### Problem description
The required output is an exact copy of the lines from the one containing "BED LINEN (39, 2388)" through the end of the entries below, with pictures removed.

Extracted records
* * * * * * *
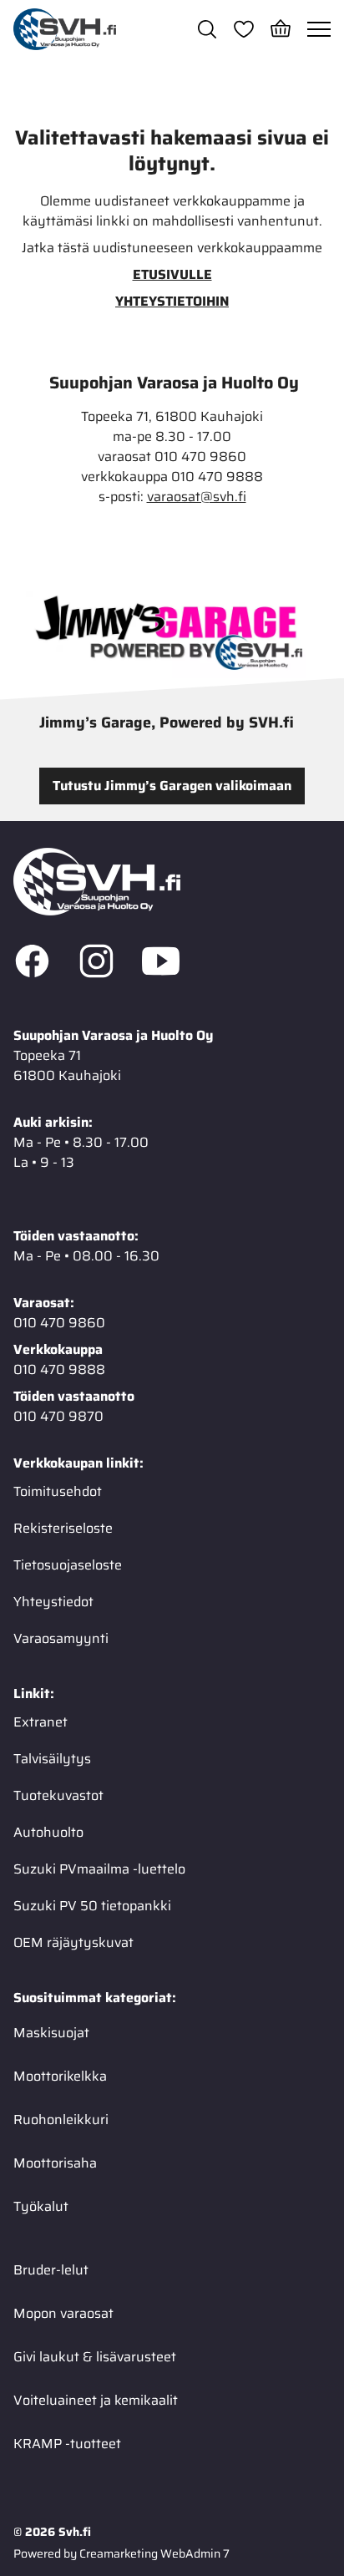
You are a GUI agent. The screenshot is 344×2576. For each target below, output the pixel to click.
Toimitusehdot (57, 1491)
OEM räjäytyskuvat (73, 1942)
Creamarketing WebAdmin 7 (154, 2553)
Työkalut (40, 2206)
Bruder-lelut (51, 2269)
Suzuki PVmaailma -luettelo (99, 1868)
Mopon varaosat (63, 2313)
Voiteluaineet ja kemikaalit (95, 2400)
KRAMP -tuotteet (67, 2443)
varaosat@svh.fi (196, 497)
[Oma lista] (243, 29)
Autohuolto (48, 1832)
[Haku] (207, 29)
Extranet (40, 1721)
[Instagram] (96, 964)
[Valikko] (319, 29)
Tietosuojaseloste (67, 1564)
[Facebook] (32, 964)
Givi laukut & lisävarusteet (94, 2356)
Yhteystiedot (53, 1601)
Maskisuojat (51, 2032)
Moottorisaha (55, 2163)
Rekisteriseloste (63, 1528)
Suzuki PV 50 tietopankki (92, 1905)
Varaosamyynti (61, 1638)
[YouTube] (161, 964)
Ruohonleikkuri (61, 2119)
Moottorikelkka (60, 2076)
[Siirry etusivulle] (64, 29)
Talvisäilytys (52, 1758)
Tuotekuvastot (58, 1795)
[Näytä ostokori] (280, 29)
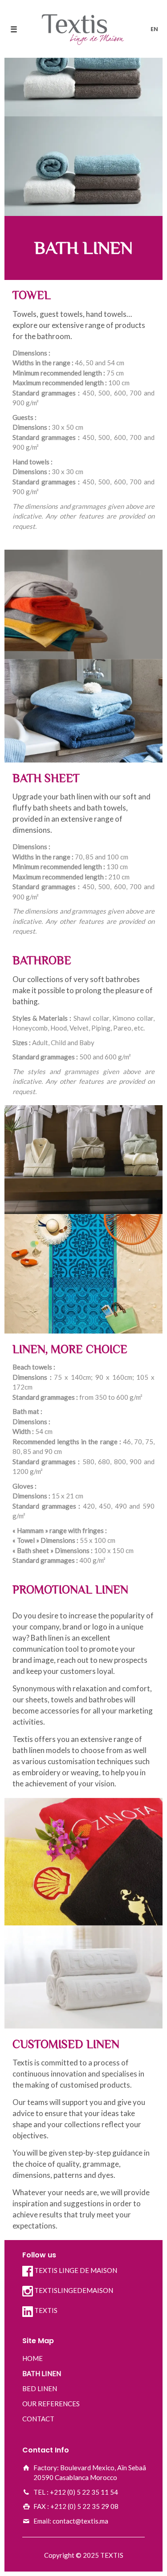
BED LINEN (39, 2388)
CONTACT (38, 2419)
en (154, 29)
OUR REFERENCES (51, 2404)
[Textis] (83, 29)
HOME (32, 2358)
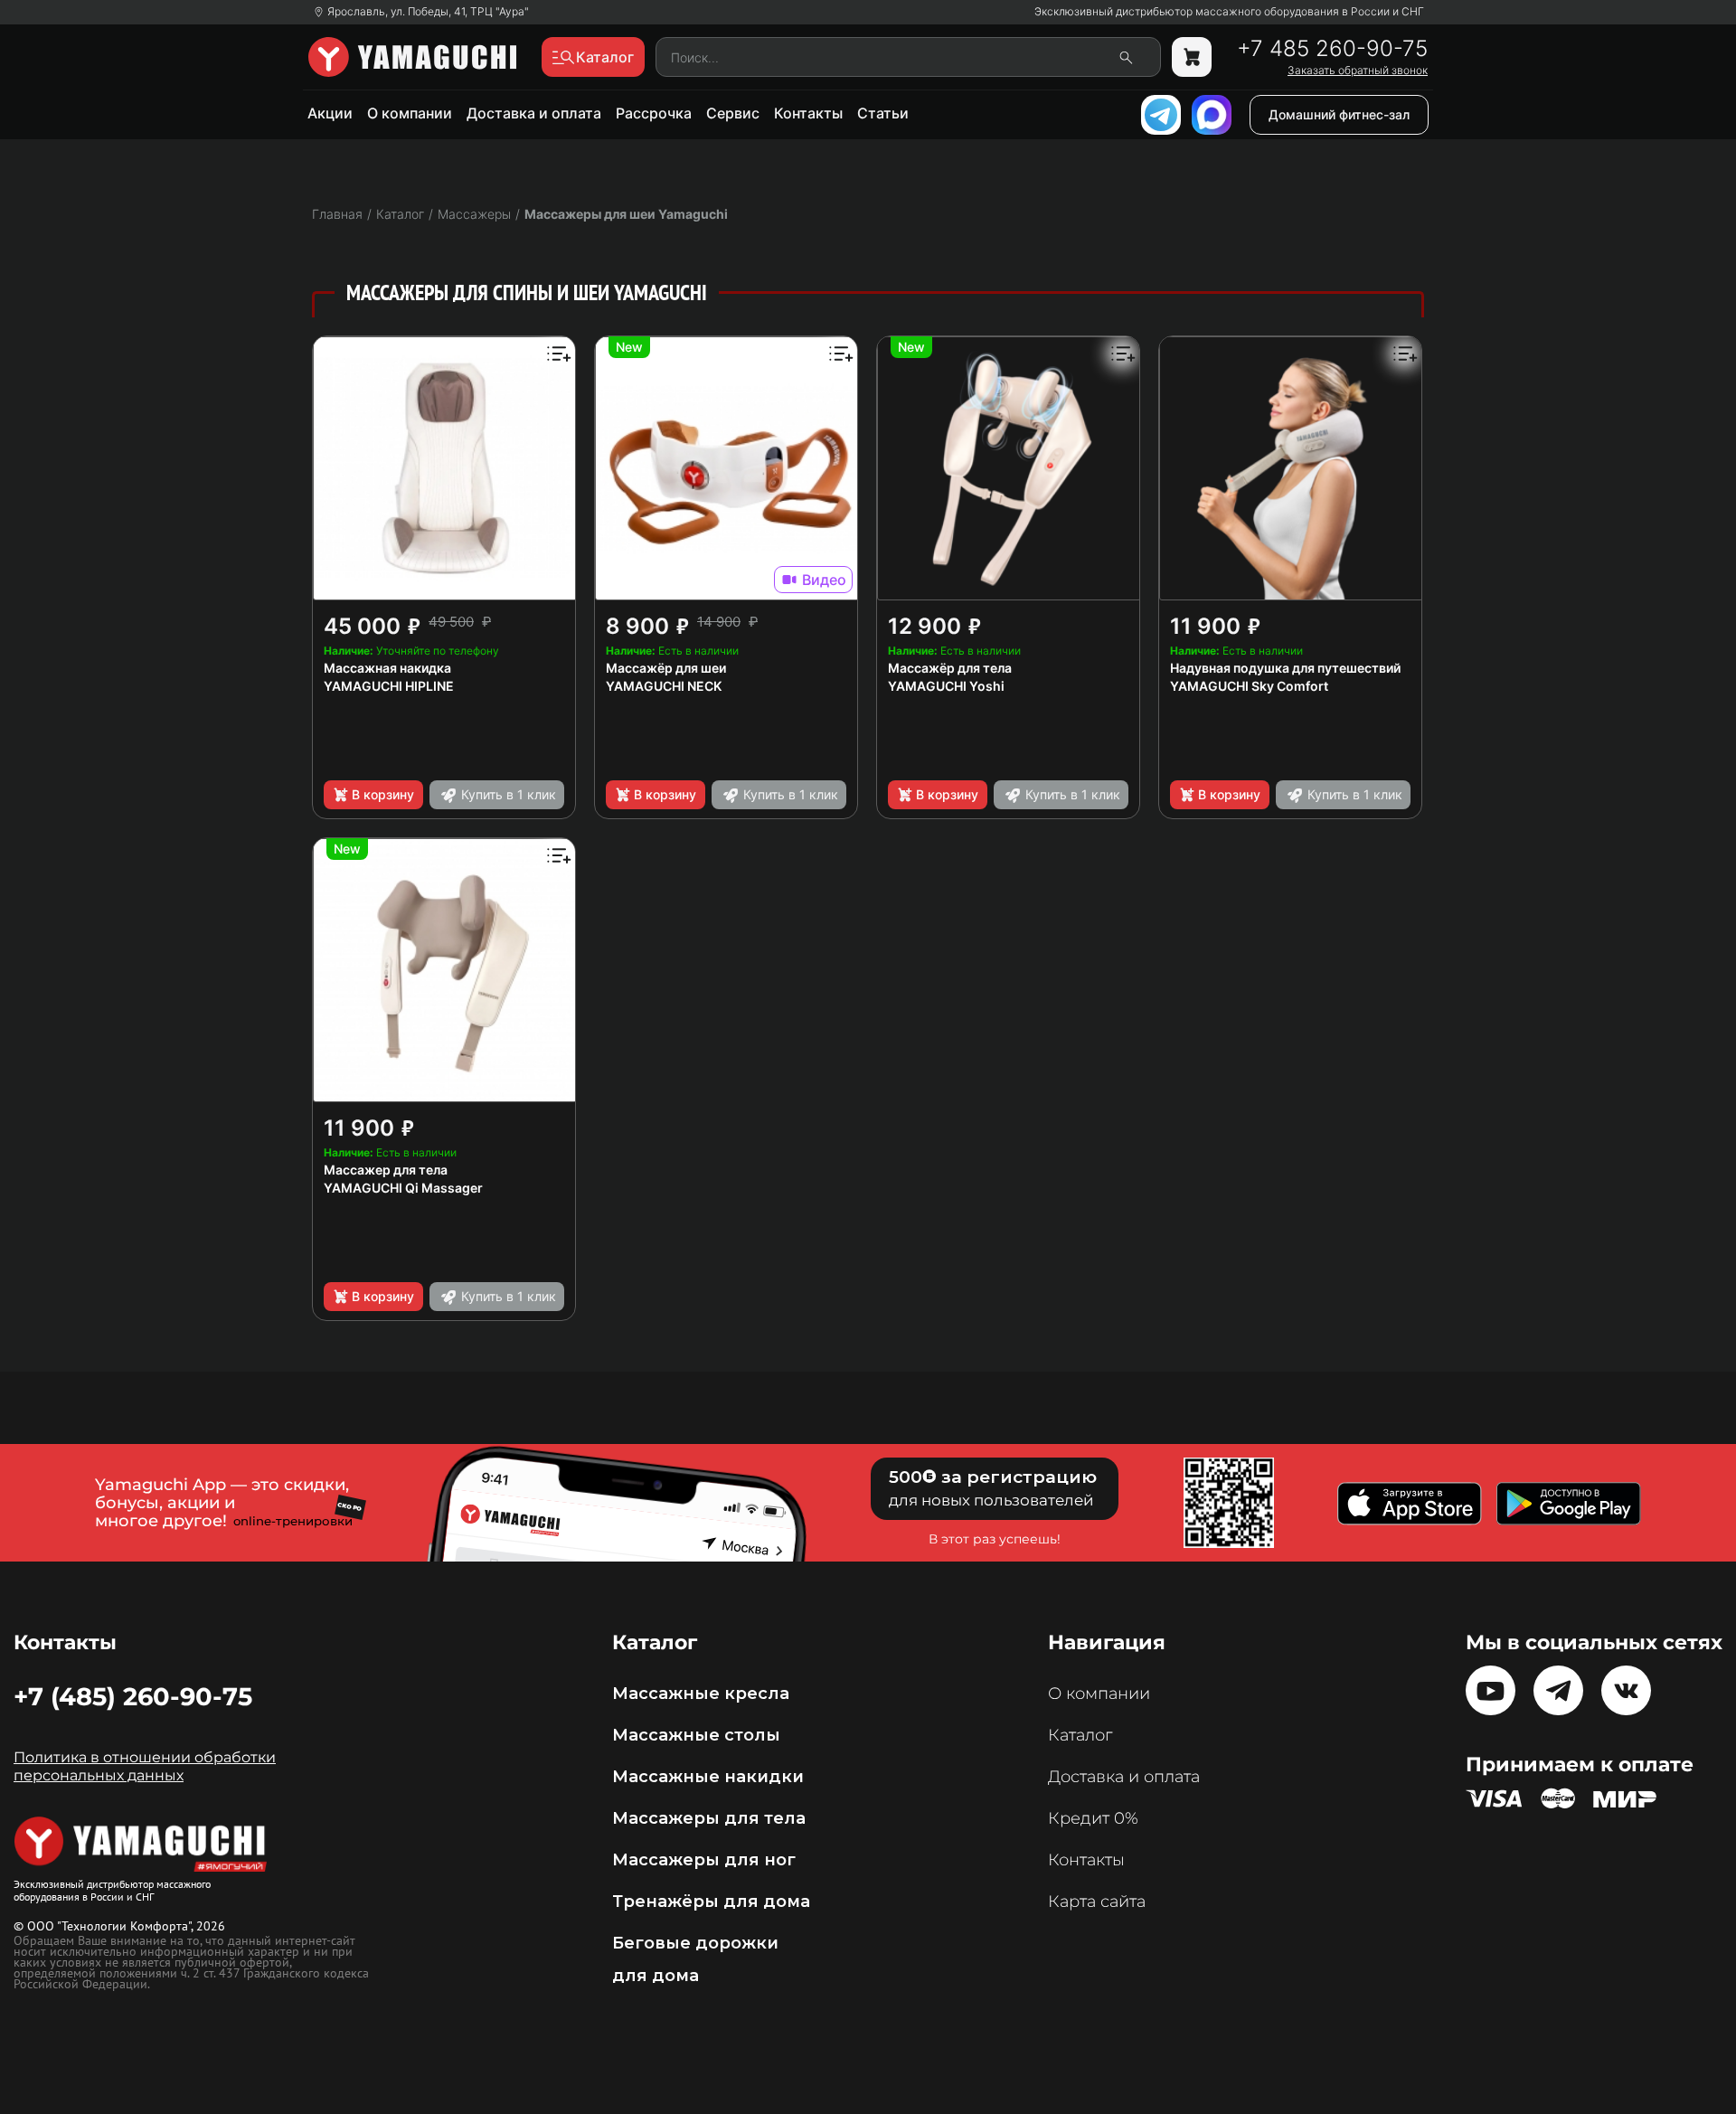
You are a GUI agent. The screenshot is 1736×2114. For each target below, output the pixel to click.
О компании (409, 113)
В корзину (383, 794)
* * * * * * *
### Answer for the task
BED LINEN (39, 2388)
CONTACT (38, 2419)
en (154, 29)
OUR REFERENCES (51, 2404)
[Textis] (83, 29)
HOME (32, 2358)
You are a GUI agent. The screenshot is 1736×2114. For each target below, output the pixel to click.
О компании (409, 113)
В корзину (383, 794)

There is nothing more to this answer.